The core gear that separates a good trip from a miserable one. Tested on trails, not just keyboards.

Every ounce you carry on trail has to justify itself. That's the filter we used here: does this piece of gear make the trip better enough to warrant packing it?
These 12 picks cover hydration, cooking, sleep, light, and comfort. Whether you're doing overnights or day hikes, this is the foundation of a solid kit.
Dehydration ruins more trips than bad weather. A reliable filter and a solid bottle are non-negotiable.
The Sawyer Squeeze filters down to 0.1 microns and weighs 3 ounces. Screw it onto a SmartWater bottle and you've got the simplest, lightest water system on the market. The Hydro Flask keeps cold water cold for 24 hours, which matters more than you'd think on a hot ridge hike.
Hot food after a long day of hiking is borderline spiritual. Two stoves, two different approaches.
The Jetboil Flash boils water in about 100 seconds. It's an integrated system (pot and stove lock together), so it's dead simple but only does boiling. The MSR PocketRocket 2 is a stand-alone burner that works with any pot, weighs 2.6 ounces, and can actually simmer. Pick Flash for convenience, PocketRocket for versatility.
A bad night in a tent can wreck the next day. Your sleeping pad matters more than your bag in most conditions.
The NeoAir XLite NXT is the pad most serious backpackers end up with. R-value of 4.5 handles three-season camping. Packs down to the size of a water bottle. Not cheap at $200, but a good pad lasts hundreds of nights.
Headlamps and camp lights serve different purposes. Bring both if you're staying overnight.
The Black Diamond Spot 400-R is rechargeable and throws 400 lumens when you need to find a trail marker in the dark. The Nitecore NU25 UL weighs barely over an ounce for ultralight setups. The BioLite AlpenGlow is a camp lantern that turns your tent into something livable, with color modes and 500 lumens of diffused light.
The stuff that turns survival into enjoyment.

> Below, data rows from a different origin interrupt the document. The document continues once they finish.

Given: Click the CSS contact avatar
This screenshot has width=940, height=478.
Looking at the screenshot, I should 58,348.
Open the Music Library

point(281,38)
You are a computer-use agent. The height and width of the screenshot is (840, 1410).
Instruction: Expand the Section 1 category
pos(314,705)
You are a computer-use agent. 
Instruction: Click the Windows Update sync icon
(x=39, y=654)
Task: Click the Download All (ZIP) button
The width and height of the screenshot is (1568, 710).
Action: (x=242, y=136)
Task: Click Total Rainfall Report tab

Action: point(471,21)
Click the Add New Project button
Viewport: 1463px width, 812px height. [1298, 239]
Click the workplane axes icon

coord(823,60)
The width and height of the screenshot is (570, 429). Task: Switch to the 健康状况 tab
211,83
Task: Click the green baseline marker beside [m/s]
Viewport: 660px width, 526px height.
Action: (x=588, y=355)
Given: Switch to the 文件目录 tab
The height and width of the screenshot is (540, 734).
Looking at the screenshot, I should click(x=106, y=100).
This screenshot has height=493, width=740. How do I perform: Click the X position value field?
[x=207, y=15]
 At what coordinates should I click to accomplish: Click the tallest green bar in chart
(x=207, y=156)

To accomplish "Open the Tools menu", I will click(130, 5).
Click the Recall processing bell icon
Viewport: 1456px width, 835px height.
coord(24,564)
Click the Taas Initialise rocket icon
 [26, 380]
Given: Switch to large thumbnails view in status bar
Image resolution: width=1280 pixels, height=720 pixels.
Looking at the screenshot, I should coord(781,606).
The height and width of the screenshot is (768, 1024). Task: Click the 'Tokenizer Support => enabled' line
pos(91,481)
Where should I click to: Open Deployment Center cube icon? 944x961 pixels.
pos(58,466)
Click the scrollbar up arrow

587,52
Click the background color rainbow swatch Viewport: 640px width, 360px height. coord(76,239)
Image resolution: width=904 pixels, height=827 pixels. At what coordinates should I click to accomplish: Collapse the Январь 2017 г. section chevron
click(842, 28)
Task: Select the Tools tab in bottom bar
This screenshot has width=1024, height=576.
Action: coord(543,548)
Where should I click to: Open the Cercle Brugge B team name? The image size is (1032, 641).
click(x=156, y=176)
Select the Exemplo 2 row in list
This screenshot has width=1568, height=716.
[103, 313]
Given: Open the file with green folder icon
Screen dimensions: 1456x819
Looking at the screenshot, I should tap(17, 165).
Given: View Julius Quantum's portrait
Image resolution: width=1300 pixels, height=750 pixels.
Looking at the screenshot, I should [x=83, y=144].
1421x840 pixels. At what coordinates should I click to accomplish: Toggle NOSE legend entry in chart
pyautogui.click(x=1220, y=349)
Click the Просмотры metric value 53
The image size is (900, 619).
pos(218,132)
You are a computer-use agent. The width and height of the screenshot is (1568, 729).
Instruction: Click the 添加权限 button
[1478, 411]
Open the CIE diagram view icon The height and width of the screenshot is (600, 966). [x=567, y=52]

The Chair Zero weighs one pound and gives you an actual seat at camp. Sounds frivolous until you've spent three evenings sitting on rocks. Trekking poles save your knees on descents, and the Cascade Mountain Tech pair delivers 90% of the performance of poles costing three times as much. The Thermacell keeps mosquitoes out of a 20-foot zone without sprays or coils.
You don't need everything at once. Start with water (Sawyer + bottles), light (headlamp), and a stove. Add the sleep system and comfort items as you move from day hikes to overnights. Total cost for the full list runs about $850, but you can get trail-ready for under $150.